The Big Ten doesn’t have divisions in basketball, but three schools from the West side of the conference’s football makeup have rebuilding seasons ahead on the hardwood. Minnesota’s roster upheaval, covered above, might mean the Gophers dip further down under a new coach before they make strides. But they won’t be alone, as Wisconsin and Iowa should also be down in 2021-22 after mass departures from last season’s NCAA Tournament teams. The Hawkeyes lose Naismith Award winner Luka Garza and 3-point marksmen Joe Wieskamp and CJ Frederick. That means a program based for the last two seasons on having the best interior player in college basketball and some of the best outside shooting in the sport will be relying on new sources of offensive production. Unless the Hawkeyes manage to make considerable defensive strides, they could be in for some long nights in the Big Ten.

Similarly, Wisconsin is losing the bulk of its production from a team that spent seven weeks in the top 10 of the AP Top 25 last season before a disappointing finish. The departing talent combined with a well-documented disconnect between coach Greg Gard that became public in June could spell trouble for the Badgers in the 2021-22 season.

Winner: Continuity for Bruins, Boilers and Bonnies

In the age of mass transfers, roster continuity is one sign of a strong program, and no one did a better job this offseason of keeping their teams together than Purdue, St. Bonaventure and UCLA. The three programs each return every player who started for them in their first round NCAA Tournament games. In the case of Purdue and UCLA, most of the key reserves are back as well, while St. Bonaventure appears to have improved its depth with a couple of power conference transfers. Landing high-profile signees and big-name transfers draws headlines in the offseason, but keeping a good team together might be harder. Purdue, St. Bonaventure and UCLA are poised for special seasons because they were able to do it.

The Cardinals are college basketball’s preeminent soap opera, and the latest episode involves head coach Chris Mack getting suspended for the first six games of the 2021-22 season in the wake of an extortion attempt by former assistant Dino Gaudio. If you’re not up to speed on the details of the saga, catch up here. But the gist of it is that Mack won’t be on the bench for the first three weeks of the season because the Louisville program continues to be a magnet for dysfunction even in the post-Rick Pitino era. The Cardinals narrowly missed the 2021 NCAA Tournament, and if Mack gets to the end of his fourth season without a victory in the Big Dance, it’s fair to wonder how much leash he’ll have left in the wake of the Gaudio scandal and with the program under NCAA investigation yet again.

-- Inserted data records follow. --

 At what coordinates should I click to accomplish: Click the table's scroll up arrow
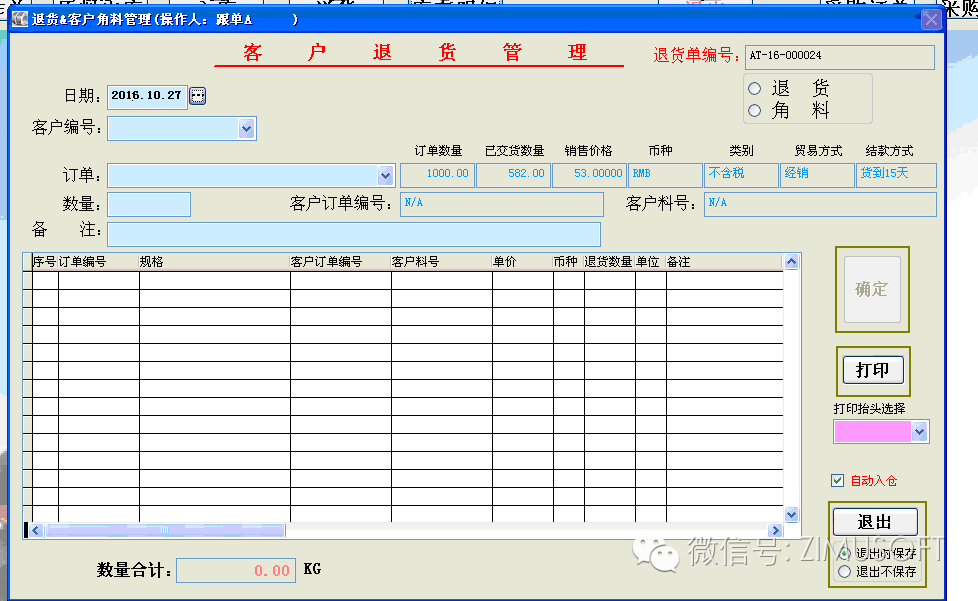[791, 262]
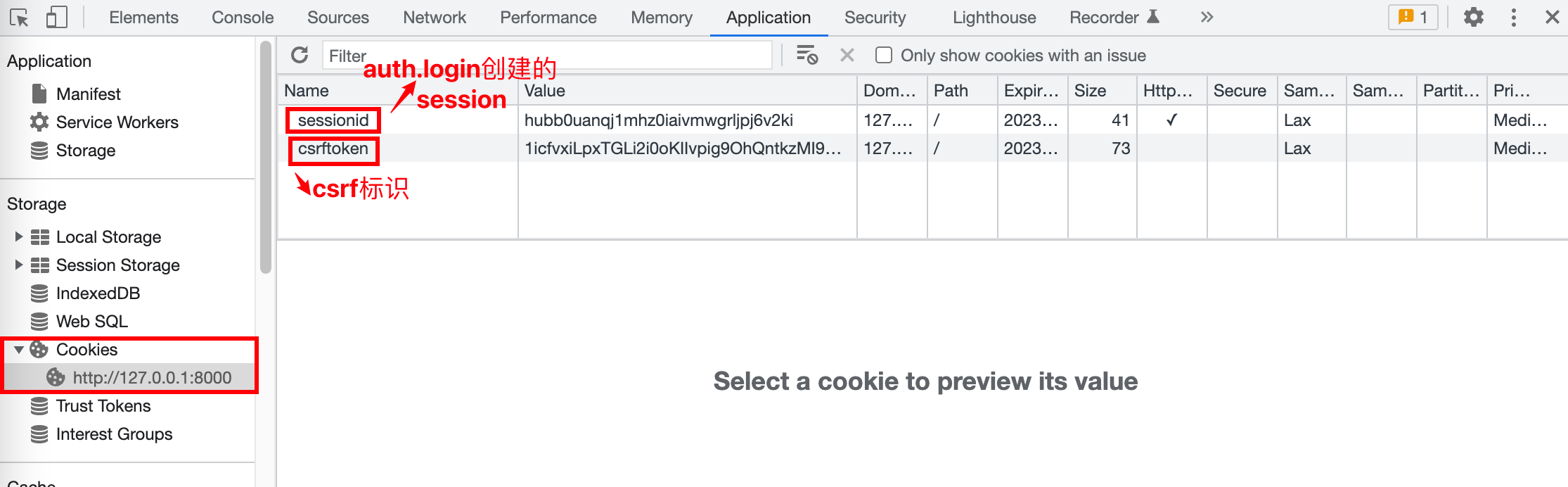Open Service Workers in sidebar
This screenshot has width=1568, height=487.
(x=117, y=122)
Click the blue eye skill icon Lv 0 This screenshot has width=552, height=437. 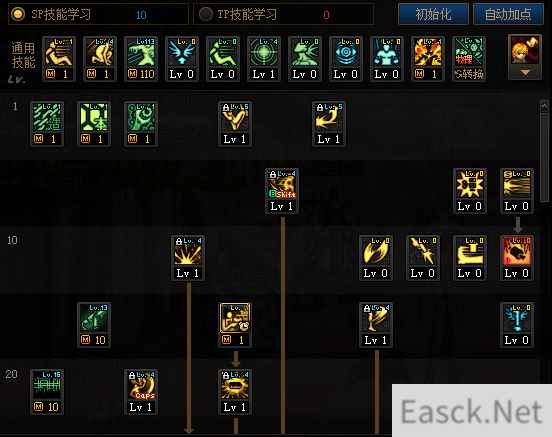point(346,58)
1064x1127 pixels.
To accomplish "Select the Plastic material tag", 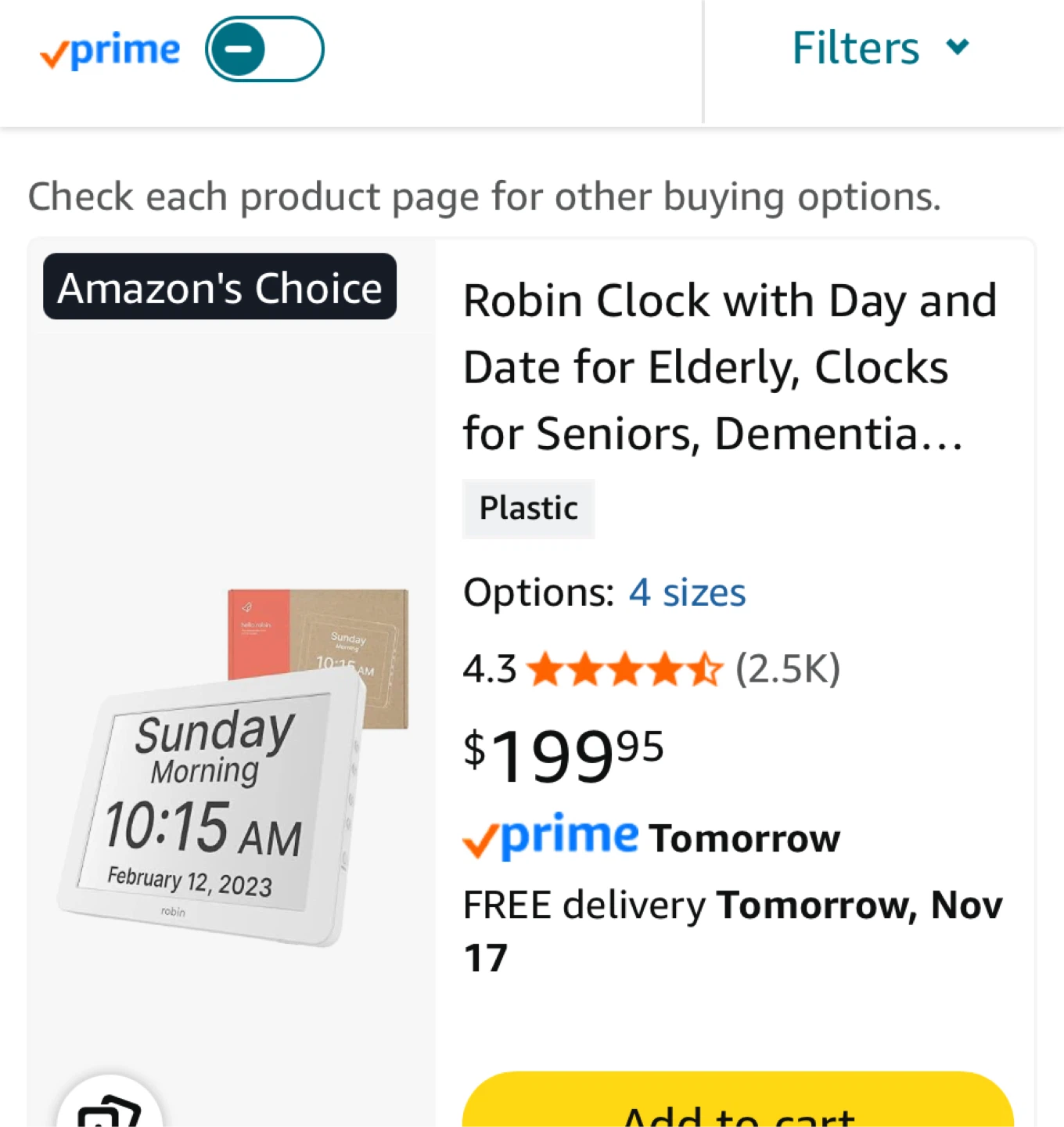I will (x=529, y=509).
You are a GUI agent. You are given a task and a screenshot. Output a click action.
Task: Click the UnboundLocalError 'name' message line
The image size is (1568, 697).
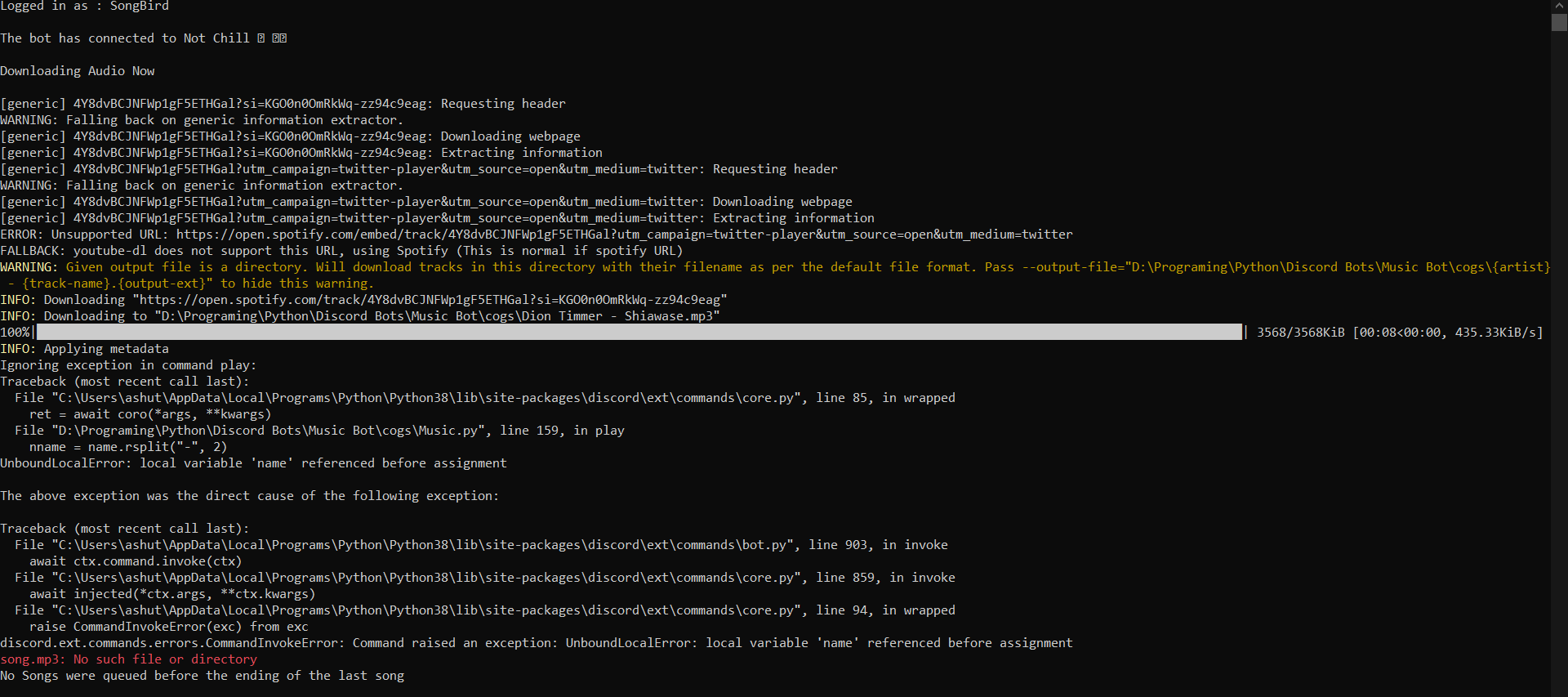[253, 463]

Winner: Kansas brings in newcomers

Kansas lacked the depth befitting of a national power last season as coach Bill Self trimmed his rotation to just seven players in the postseason. He fixed that issue this offseason by bolstering the Jahyawks’ 2021 class with the late addition of top-100 point guard Bobby Pettiford and by picking up four transfers. In summation, Kansas has four signees entering in a class ranked No. 11 nationally by 247Sports and four incoming transfers, including three guards ranked among the top 75 transfers by CBS Sports. The group is headlined by ex-Arizona State star Remy Martin, who is our No. 4 transfer of the offseason. Collectively, the eight newcomers will combine with four returning starters and key reserves Mitch Lightfoot and Dajuan Harris Jr. to ensure the Jayhawks have ample depth in the 2021-22 season. Self might be able to field a “B” team that is better than the best product many programs put on the court next season.